● **ФРАГМЕНТ ТЕКСТА**
= = = =

При жизни Давыдов издал четыре книжки сочинений: «Опыт теории партизанского действия», «Разбор трех статей, помещенных в Записках Наполеона», «Замечания на некрологию H. Н. Раевского…» и вышедшие в 1832 году «Стихотворения»; было опубликовано 38 его стихотворений.

Всего же поэтических произведений было «очень немного — пятьдесят девять… такое количество любой из современных поэтов поставит в месяц, много в два. К тому же из этих пятидесяти девяти стихотворений — более половины плохих, из остальной половины также более половины хороших, но не отличающихся ничем особенным и которые также легко мог написать всякий другой поэт, кроме Давыдова. Стало быть, истинно давыдовских стихотворений остается десятка два с небольшим и эти-то два десятка доставили Давыдову при жизни славу и известность, после смерти воспоминание потомства и замечательное место в истории русской литературы. Отчего же мог он с таким незначительным числом произведений составить себе имя? Оттого, что он умел составить свой особый род поэзии, оттого, что он был представителем любопытного элемента в русской поэзии и русской жизни, оттого, что он осуществил собою разряд людей, чувств и мыслей, которых вы уже не встретите теперь, но которые, тем не менее, существовали на Руси»[613].

«При жизни своей Денис Васильевич был преимущественно знаменит как поэт, — теперь нам кажется, что лучшее его право на знаменитость заключается в его прозаических произведениях, — писалось в другом литературном обзоре. — Как прозаик, как хроникер-художник, наш автор принадлежит к разряду образцовых русских писателей. Надо быть глупейшим из глупых людей, чтоб не увлечься манерой и языком Давыдова, картинностью его характеристик, энергичной сжатостью его рассказов, мастерским, совершенно своеобразным изображением его начальников и друзей, врагов и помощников…

В трудах сейчас названных сказывается истинный художник, острый наблюдатель, представитель даровитейшей части даровитой военной молодежи старого времени.

= = = =

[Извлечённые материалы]
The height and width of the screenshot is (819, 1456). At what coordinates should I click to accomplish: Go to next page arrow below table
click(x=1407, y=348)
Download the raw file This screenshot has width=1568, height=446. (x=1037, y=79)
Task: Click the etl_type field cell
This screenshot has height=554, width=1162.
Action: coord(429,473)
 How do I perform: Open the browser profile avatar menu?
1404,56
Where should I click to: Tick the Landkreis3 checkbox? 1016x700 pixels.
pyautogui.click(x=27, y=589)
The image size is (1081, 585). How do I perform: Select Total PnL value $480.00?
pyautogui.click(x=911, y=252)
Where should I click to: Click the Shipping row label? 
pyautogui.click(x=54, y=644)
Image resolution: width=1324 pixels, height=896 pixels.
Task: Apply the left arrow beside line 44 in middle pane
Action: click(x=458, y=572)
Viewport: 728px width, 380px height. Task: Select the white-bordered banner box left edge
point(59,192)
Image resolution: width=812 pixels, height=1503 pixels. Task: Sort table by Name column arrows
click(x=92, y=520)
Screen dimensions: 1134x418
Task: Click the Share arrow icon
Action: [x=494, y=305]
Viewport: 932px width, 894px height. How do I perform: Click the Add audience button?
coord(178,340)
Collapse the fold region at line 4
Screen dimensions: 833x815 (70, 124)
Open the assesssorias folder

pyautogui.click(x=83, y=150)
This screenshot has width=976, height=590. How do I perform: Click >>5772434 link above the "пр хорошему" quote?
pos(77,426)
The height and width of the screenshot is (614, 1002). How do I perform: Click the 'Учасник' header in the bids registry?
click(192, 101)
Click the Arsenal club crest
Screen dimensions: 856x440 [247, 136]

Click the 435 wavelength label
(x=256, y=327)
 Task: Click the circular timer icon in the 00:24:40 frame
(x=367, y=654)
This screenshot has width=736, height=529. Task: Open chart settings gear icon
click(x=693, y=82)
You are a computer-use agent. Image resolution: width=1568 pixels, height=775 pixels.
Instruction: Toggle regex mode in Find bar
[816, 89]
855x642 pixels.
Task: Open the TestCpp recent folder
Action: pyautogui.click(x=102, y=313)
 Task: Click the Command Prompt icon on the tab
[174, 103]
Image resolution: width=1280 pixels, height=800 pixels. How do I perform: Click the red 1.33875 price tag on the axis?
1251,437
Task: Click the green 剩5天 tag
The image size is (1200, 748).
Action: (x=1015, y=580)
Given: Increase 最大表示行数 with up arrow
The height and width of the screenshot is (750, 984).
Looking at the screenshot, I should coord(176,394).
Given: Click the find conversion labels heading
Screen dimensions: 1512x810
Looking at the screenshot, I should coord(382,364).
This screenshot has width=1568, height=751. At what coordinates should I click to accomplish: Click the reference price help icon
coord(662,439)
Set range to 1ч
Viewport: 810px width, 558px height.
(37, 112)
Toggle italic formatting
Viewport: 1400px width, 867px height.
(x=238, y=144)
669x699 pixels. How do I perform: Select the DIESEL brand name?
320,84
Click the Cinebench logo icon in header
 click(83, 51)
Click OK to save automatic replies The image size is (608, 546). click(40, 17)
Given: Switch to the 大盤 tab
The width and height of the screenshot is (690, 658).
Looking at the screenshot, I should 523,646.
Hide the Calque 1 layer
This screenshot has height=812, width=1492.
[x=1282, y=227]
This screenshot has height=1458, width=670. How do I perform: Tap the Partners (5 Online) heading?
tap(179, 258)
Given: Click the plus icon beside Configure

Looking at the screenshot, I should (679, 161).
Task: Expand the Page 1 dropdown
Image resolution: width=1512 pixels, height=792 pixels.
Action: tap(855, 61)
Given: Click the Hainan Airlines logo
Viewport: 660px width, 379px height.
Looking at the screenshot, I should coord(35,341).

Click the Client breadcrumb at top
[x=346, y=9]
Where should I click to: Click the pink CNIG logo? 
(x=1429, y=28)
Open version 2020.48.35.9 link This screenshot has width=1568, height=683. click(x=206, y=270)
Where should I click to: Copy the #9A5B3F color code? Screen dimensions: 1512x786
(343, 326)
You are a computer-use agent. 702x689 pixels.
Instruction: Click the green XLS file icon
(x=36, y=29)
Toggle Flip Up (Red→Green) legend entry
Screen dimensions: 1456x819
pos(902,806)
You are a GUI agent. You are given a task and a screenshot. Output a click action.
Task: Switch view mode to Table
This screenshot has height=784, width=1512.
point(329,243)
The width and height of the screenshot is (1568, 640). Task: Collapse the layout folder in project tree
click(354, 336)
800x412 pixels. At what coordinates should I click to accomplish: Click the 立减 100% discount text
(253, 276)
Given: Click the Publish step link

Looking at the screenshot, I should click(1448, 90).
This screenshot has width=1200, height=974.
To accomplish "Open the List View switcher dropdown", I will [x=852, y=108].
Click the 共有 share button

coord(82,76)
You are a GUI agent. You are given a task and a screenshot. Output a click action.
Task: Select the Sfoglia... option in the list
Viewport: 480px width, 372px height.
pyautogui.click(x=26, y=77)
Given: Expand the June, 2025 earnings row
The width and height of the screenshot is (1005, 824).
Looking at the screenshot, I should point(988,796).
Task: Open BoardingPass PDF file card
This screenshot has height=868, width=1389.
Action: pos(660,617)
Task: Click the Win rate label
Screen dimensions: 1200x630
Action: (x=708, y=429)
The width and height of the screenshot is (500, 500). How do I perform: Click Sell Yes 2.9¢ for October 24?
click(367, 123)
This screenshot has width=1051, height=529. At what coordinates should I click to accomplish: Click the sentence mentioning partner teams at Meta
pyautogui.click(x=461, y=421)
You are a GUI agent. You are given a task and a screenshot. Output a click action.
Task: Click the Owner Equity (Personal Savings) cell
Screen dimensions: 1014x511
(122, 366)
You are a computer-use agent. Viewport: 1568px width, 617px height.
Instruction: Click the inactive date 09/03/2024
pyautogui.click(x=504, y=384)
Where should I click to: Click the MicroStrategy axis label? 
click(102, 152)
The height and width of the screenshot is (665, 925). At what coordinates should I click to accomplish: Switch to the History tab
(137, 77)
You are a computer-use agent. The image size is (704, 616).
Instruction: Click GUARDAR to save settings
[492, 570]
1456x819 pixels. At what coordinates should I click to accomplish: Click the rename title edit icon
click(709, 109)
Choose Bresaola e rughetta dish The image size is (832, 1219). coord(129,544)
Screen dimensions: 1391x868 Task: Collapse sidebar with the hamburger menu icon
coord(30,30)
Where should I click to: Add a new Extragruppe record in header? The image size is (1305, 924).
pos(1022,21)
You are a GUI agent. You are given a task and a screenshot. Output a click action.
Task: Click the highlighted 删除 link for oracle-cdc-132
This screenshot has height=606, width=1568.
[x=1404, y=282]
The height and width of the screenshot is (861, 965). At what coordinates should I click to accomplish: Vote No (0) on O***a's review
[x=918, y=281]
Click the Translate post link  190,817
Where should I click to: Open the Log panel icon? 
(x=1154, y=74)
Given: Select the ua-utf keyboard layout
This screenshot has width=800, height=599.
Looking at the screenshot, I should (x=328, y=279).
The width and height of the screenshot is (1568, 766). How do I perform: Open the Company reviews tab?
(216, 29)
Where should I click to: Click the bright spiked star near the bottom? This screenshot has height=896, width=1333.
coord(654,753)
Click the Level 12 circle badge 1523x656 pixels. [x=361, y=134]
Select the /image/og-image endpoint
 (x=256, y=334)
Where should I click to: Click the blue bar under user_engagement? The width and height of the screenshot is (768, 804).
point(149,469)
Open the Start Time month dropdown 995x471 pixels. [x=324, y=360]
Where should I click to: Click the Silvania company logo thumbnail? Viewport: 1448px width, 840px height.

= = = =

● **УСЛОВИЯ ЗАДАНИЙ**
• A. Перепишите без изменений отрывок из текста о Денисе Давыдове от «В трудах сейчас» до «молодежи старого времени.».
• B. В каком году вышла книга Давыдова «Стихотворения», согласно тексту о нём?

● **ОТВЕТЫ К ЗАДАНИЯМ**
• A.
В трудах сейчас названных сказывается истинный художник, острый наблюдатель, представитель даровитейшей части даровитой военной молодежи старого времени.

• B. В 1832 году.